start READING TEXT

That site has been designated for a cultural building for the past 25 years, belongs to us the citizens of Bristol, and was planned to be for the Harbourside Centre for the Performing Arts that failed to achieve the Arts Council funding that was at first promised by the then arts minister, Lord Gowrie.

The Harbourside Centre for the Performing Arts was planned to be an international quality concert hall – image: Behnisch

So what has happened to that site?

I had subsequently proposed a temporary sweeping tensile covered events space after the Arts Council’s promised funds had been withdrawn in 1998, in favour of the Sage in Gateshead.

We were told that it would be kept available for another cultural use, yet to be defined.

It seems that nearly 25 years on we have at long last found that other cultural use, and the city is perfectly placed to deliver the best and most educational slavery exhibit in the world, with the added opportunity to moor an appropriate ship alongside.

We have, with the recent plans for OurWorld at Bristol Zoo Gardens, alongside the My World project at the University of Bristol, developed the concepts that would be perfectly suited for a deeply immersive educational experience.

end READING TEXT
start SUPPLIED DATA

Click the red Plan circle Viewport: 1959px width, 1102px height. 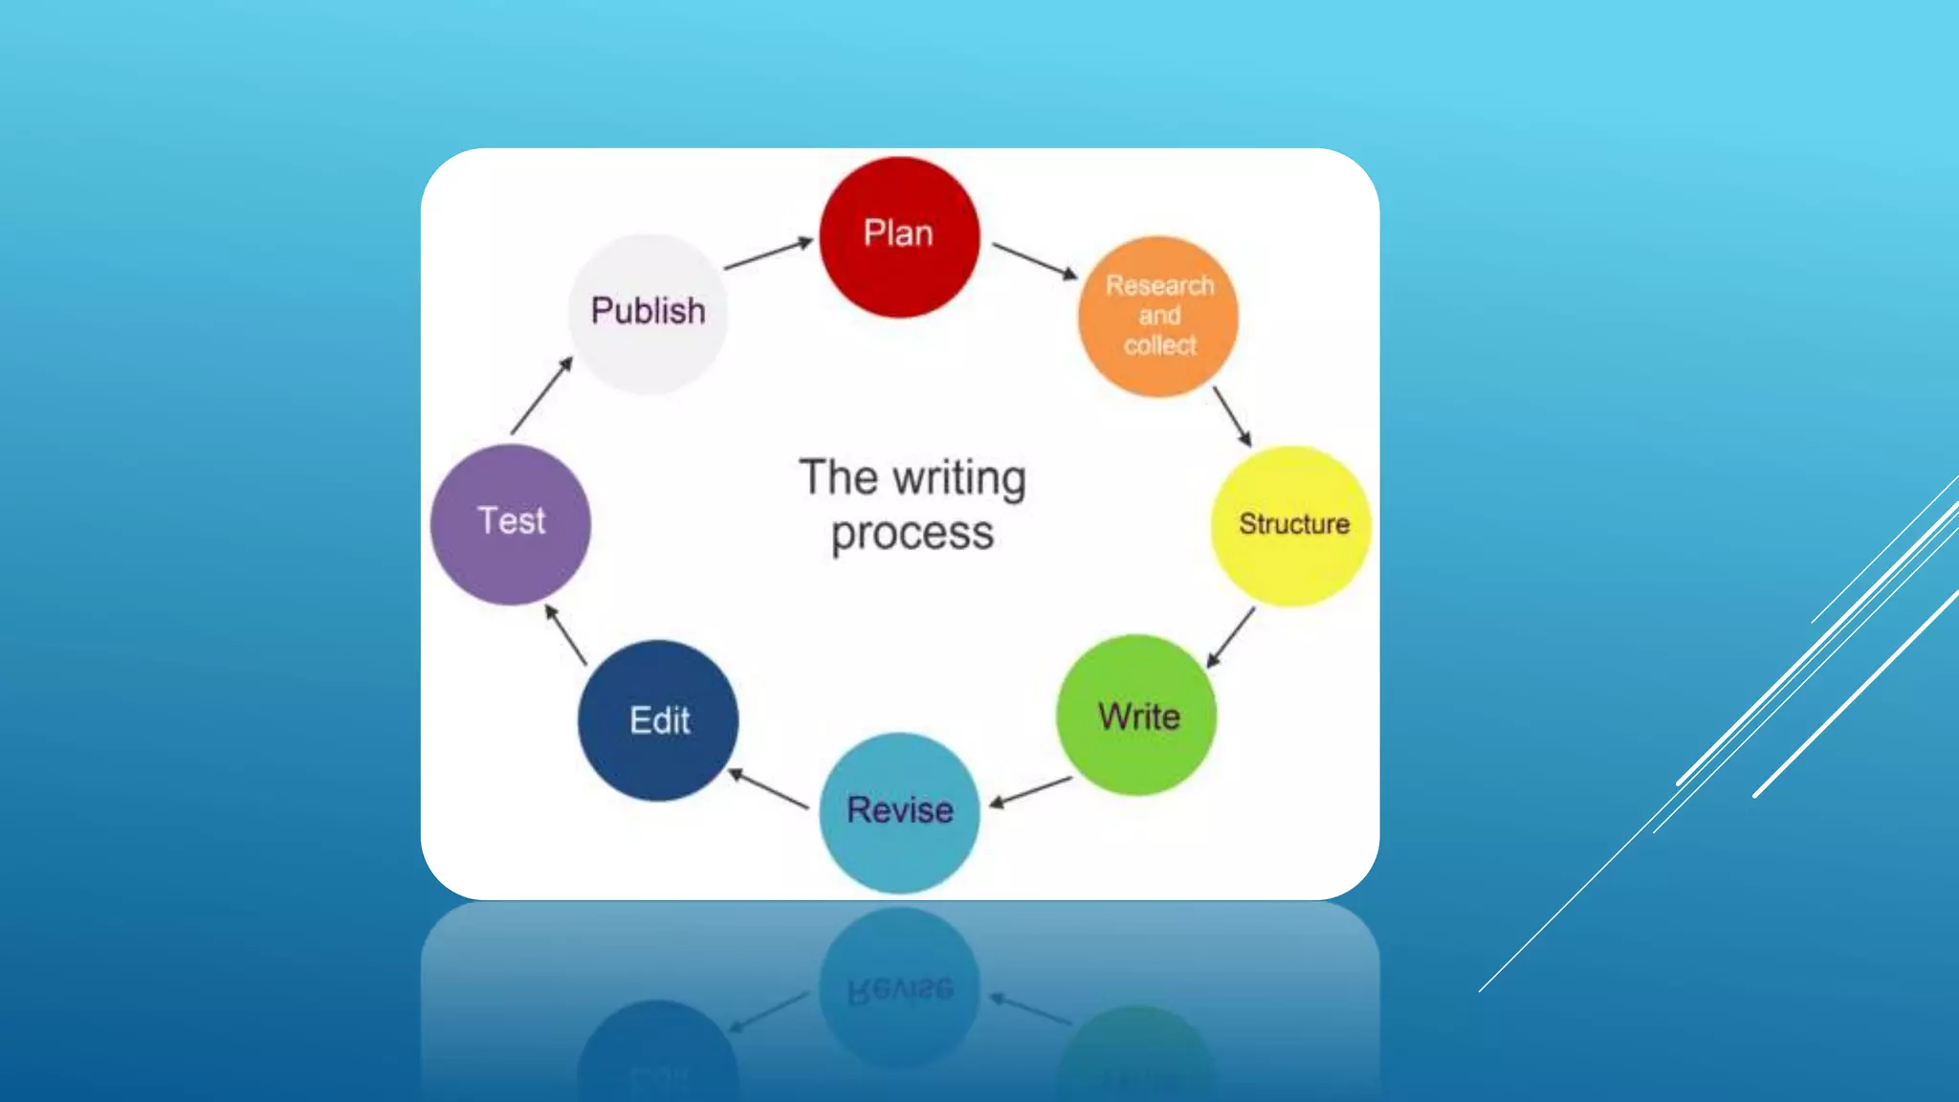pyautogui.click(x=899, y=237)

end SUPPLIED DATA

**REQUIREMENT**
Summarize the text above about the Bristol harbourside site in two sentences.

**RESPONSE**
The Bristol site, reserved for a cultural building for 25 years and belonging to the city's citizens, was planned for the Harbourside Centre for the Performing Arts, which lost its promised Arts Council funding in 1998 in favor of the Sage in Gateshead. The city is now described as perfectly placed to use the site for a world-leading educational slavery exhibit, possibly with a ship moored alongside, building on concepts developed through the OurWorld plans at Bristol Zoo Gardens and the My World project at the University of Bristol.